The response must contain every line of the records that follow, duplicated exactly.

[Recorded data]
◆ ◆ ◆

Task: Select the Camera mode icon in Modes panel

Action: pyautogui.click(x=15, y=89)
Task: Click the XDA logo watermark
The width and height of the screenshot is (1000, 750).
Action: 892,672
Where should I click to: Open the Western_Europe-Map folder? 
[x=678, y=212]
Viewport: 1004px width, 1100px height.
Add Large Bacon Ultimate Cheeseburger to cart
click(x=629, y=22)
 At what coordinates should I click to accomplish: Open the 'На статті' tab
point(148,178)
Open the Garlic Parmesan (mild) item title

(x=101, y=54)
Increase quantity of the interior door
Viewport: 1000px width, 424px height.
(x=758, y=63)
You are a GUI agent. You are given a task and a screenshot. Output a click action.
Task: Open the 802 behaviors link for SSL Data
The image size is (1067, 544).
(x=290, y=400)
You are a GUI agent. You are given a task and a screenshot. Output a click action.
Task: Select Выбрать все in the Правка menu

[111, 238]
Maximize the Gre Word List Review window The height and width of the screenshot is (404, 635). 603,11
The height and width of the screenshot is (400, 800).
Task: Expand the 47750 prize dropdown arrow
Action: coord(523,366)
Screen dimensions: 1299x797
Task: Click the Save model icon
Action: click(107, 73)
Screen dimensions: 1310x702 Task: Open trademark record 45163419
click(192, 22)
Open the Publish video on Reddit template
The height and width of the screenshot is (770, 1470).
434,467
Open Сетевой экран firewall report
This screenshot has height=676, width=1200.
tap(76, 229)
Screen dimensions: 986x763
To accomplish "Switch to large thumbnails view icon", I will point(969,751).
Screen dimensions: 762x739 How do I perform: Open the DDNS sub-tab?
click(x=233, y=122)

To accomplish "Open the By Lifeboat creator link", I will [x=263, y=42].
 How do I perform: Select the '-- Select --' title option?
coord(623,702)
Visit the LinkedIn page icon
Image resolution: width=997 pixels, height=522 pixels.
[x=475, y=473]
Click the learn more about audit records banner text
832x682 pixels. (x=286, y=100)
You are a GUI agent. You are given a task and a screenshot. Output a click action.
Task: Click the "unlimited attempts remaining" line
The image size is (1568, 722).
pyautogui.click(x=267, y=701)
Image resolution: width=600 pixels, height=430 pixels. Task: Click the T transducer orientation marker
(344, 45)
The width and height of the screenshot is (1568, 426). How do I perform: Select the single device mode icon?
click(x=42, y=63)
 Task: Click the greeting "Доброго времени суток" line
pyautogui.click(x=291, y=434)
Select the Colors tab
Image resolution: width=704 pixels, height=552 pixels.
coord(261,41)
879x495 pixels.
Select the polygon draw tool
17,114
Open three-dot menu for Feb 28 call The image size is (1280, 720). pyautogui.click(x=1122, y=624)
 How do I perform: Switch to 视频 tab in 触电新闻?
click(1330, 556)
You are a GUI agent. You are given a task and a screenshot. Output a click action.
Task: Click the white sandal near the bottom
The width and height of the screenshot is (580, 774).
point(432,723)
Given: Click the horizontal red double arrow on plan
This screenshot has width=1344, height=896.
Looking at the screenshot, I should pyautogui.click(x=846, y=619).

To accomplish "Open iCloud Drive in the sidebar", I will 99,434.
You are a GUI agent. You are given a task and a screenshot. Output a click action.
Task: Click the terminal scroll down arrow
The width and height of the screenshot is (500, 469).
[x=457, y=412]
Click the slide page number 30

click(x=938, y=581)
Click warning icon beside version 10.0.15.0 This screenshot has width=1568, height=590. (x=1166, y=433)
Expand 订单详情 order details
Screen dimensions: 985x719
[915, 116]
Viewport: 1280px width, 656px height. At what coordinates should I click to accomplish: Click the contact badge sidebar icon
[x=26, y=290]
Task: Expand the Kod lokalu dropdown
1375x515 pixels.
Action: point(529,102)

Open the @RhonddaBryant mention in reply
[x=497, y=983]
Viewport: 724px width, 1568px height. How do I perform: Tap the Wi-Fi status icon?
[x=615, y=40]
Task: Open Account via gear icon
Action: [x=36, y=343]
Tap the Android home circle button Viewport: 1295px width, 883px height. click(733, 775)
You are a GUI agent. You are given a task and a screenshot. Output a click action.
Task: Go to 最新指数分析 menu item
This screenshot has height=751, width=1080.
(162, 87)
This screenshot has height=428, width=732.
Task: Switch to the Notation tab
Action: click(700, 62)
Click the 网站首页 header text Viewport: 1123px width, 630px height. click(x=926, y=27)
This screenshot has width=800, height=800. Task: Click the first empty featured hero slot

◆ ◆ ◆

* _Exercise response_:
Task: Select the Camera mode icon in Modes panel

Action: pyautogui.click(x=15, y=89)
Task: Click the XDA logo watermark
The width and height of the screenshot is (1000, 750).
Action: 892,672
Where should I click to: Open the Western_Europe-Map folder? 
[x=678, y=212]
Viewport: 1004px width, 1100px height.
Add Large Bacon Ultimate Cheeseburger to cart
click(x=629, y=22)
 At what coordinates should I click to accomplish: Open the 'На статті' tab
point(148,178)
Open the Garlic Parmesan (mild) item title

(x=101, y=54)
Increase quantity of the interior door
Viewport: 1000px width, 424px height.
(x=758, y=63)
You are a GUI agent. You are given a task and a screenshot. Output a click action.
Task: Open the 802 behaviors link for SSL Data
The image size is (1067, 544).
(x=290, y=400)
You are a GUI agent. You are given a task and a screenshot. Output a click action.
Task: Select Выбрать все in the Правка menu

[111, 238]
Maximize the Gre Word List Review window The height and width of the screenshot is (404, 635). 603,11
The height and width of the screenshot is (400, 800).
Task: Expand the 47750 prize dropdown arrow
Action: coord(523,366)
Screen dimensions: 1299x797
Task: Click the Save model icon
Action: click(107, 73)
Screen dimensions: 1310x702 Task: Open trademark record 45163419
click(192, 22)
Open the Publish video on Reddit template
The height and width of the screenshot is (770, 1470).
434,467
Open Сетевой экран firewall report
This screenshot has height=676, width=1200.
tap(76, 229)
Screen dimensions: 986x763
To accomplish "Switch to large thumbnails view icon", I will point(969,751).
Screen dimensions: 762x739 How do I perform: Open the DDNS sub-tab?
click(x=233, y=122)

To accomplish "Open the By Lifeboat creator link", I will [x=263, y=42].
 How do I perform: Select the '-- Select --' title option?
coord(623,702)
Visit the LinkedIn page icon
Image resolution: width=997 pixels, height=522 pixels.
[x=475, y=473]
Click the learn more about audit records banner text
832x682 pixels. (x=286, y=100)
You are a GUI agent. You are given a task and a screenshot. Output a click action.
Task: Click the "unlimited attempts remaining" line
The image size is (1568, 722).
pyautogui.click(x=267, y=701)
Image resolution: width=600 pixels, height=430 pixels. Task: Click the T transducer orientation marker
(344, 45)
The width and height of the screenshot is (1568, 426). How do I perform: Select the single device mode icon?
click(x=42, y=63)
 Task: Click the greeting "Доброго времени суток" line
pyautogui.click(x=291, y=434)
Select the Colors tab
Image resolution: width=704 pixels, height=552 pixels.
coord(261,41)
879x495 pixels.
Select the polygon draw tool
17,114
Open three-dot menu for Feb 28 call The image size is (1280, 720). pyautogui.click(x=1122, y=624)
 How do I perform: Switch to 视频 tab in 触电新闻?
click(1330, 556)
You are a GUI agent. You are given a task and a screenshot. Output a click action.
Task: Click the white sandal near the bottom
The width and height of the screenshot is (580, 774).
point(432,723)
Given: Click the horizontal red double arrow on plan
This screenshot has width=1344, height=896.
Looking at the screenshot, I should pyautogui.click(x=846, y=619).

To accomplish "Open iCloud Drive in the sidebar", I will 99,434.
You are a GUI agent. You are given a task and a screenshot. Output a click action.
Task: Click the terminal scroll down arrow
The width and height of the screenshot is (500, 469).
[x=457, y=412]
Click the slide page number 30

click(x=938, y=581)
Click warning icon beside version 10.0.15.0 This screenshot has width=1568, height=590. (x=1166, y=433)
Expand 订单详情 order details
Screen dimensions: 985x719
[915, 116]
Viewport: 1280px width, 656px height. At what coordinates should I click to accomplish: Click the contact badge sidebar icon
[x=26, y=290]
Task: Expand the Kod lokalu dropdown
1375x515 pixels.
Action: point(529,102)

Open the @RhonddaBryant mention in reply
[x=497, y=983]
Viewport: 724px width, 1568px height. How do I perform: Tap the Wi-Fi status icon?
[x=615, y=40]
Task: Open Account via gear icon
Action: [x=36, y=343]
Tap the Android home circle button Viewport: 1295px width, 883px height. click(733, 775)
You are a GUI agent. You are given a task and a screenshot. Output a click action.
Task: Go to 最新指数分析 menu item
This screenshot has height=751, width=1080.
(162, 87)
This screenshot has height=428, width=732.
Task: Switch to the Notation tab
Action: click(700, 62)
Click the 网站首页 header text Viewport: 1123px width, 630px height. click(x=926, y=27)
This screenshot has width=800, height=800. Task: Click the first empty featured hero slot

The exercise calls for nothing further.